Ousmane e Louis, nel pozzo nero dei Cpr - di Valentina Furlanetto

Reportage



Ousmane Sylla, 22 anni, si è suicidato un mese fa nel Cpr di Roma. La tragedia ha riportato l'attenzione per qualche ora sulle condizioni di chi è trattenuto nei Centri di permanenza per i rimpatri. "Li dentro - dice Louis, da 10 anni in Italia, appena uscito dal Cpr di Via Corelli a Milano - la situazione è fuori controllo, non pensavo ci fossero italiani così cattivi, i diritti della persona valgono più in carcere. Se uno sta male deve urlare e sbattere le porte sennò non ti ascoltano. Ci sono persone che pur di uscire si spaccano le braccia. Poi ti danno gli psicofarmaci per tenerti tranquillo. A me hanno dato Clorazepan". Louis lavora nel catering della moda di Milano. "Ho lavorato in tutti gli showroom di Milano centro, ovviamente in nero.

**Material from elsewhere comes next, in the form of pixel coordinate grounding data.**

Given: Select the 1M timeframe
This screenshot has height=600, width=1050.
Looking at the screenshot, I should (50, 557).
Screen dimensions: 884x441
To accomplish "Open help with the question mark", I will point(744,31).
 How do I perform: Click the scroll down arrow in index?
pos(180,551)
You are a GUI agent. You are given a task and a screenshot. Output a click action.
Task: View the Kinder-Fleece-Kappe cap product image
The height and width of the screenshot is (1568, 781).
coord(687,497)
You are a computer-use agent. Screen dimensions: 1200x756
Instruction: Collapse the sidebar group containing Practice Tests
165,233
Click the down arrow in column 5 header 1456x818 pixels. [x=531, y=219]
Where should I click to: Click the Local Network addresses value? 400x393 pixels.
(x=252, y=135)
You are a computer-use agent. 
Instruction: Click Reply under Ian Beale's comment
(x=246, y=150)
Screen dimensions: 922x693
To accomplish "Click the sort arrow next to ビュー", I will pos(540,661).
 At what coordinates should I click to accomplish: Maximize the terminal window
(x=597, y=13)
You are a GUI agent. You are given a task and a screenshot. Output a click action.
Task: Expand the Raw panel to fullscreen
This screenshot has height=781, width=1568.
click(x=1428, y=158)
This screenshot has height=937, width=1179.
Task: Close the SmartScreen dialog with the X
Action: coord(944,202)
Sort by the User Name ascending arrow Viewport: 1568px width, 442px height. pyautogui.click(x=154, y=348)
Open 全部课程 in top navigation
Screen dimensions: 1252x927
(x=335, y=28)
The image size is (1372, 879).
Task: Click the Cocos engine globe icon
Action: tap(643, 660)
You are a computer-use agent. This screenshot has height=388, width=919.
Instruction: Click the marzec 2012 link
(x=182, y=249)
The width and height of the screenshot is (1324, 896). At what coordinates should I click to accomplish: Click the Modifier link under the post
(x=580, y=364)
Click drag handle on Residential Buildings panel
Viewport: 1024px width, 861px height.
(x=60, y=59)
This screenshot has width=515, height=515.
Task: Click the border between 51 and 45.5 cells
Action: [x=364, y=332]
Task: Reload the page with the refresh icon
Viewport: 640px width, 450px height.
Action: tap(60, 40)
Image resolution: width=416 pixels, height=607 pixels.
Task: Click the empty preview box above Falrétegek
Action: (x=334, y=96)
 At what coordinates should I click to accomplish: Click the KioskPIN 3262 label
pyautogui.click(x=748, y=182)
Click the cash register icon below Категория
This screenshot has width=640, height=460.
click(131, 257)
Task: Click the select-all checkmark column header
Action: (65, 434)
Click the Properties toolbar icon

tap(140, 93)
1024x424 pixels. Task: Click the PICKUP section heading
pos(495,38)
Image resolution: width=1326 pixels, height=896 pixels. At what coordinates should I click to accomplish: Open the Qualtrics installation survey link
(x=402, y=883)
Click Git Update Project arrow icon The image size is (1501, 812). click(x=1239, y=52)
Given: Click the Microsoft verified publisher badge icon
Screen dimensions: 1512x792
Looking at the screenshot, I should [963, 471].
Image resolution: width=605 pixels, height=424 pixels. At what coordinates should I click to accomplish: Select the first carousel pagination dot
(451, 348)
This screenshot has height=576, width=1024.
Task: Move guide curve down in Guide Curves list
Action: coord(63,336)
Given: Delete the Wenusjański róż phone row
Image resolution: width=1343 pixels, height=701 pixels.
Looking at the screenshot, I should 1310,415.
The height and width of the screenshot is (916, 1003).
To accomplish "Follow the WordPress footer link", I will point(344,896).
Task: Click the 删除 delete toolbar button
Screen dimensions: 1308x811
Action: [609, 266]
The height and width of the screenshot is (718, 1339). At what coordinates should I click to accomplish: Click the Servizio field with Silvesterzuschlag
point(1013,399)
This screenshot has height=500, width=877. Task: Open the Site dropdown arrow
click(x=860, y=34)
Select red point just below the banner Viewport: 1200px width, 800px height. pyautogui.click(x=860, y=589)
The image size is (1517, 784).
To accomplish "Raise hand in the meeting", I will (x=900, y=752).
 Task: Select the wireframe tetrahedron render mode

Poi il 5 di gennaio mentre andavo al lavoro mi hanno fermato, non ho il permesso di soggiorno e quindi sono stato portato nel Cpr". "Le persone che stanno nei Cpr non hanno commesso reati, sennò sarebbero in carcere. La loro colpa è non avere i documenti. Magari perché scaduti" spiega Teresa, attivista della rete No-Cpr. "In queste strutture - spiega il medico infettivologo Nicola Cocco - non dovrebbero entrare persone malate. Invece questa cosa viene completamente disattesa, infatti all'interno io ho trovato persone anche con patologie croniche come il diabete o l'epilessia, per non parlare di scabbia e infezioni virali. C'è poi il tema della salute mentale. Alcuni vengono trattenuti nonostante soffrano di patologie psichiatriche, altri le sviluppano proprio all'interno del Cpr. E poi c'è l'abuso degli psicofarmaci che vengono utilizzati come manganelli farmacologici e camice di forza farmacologiche. E questo è molto grave".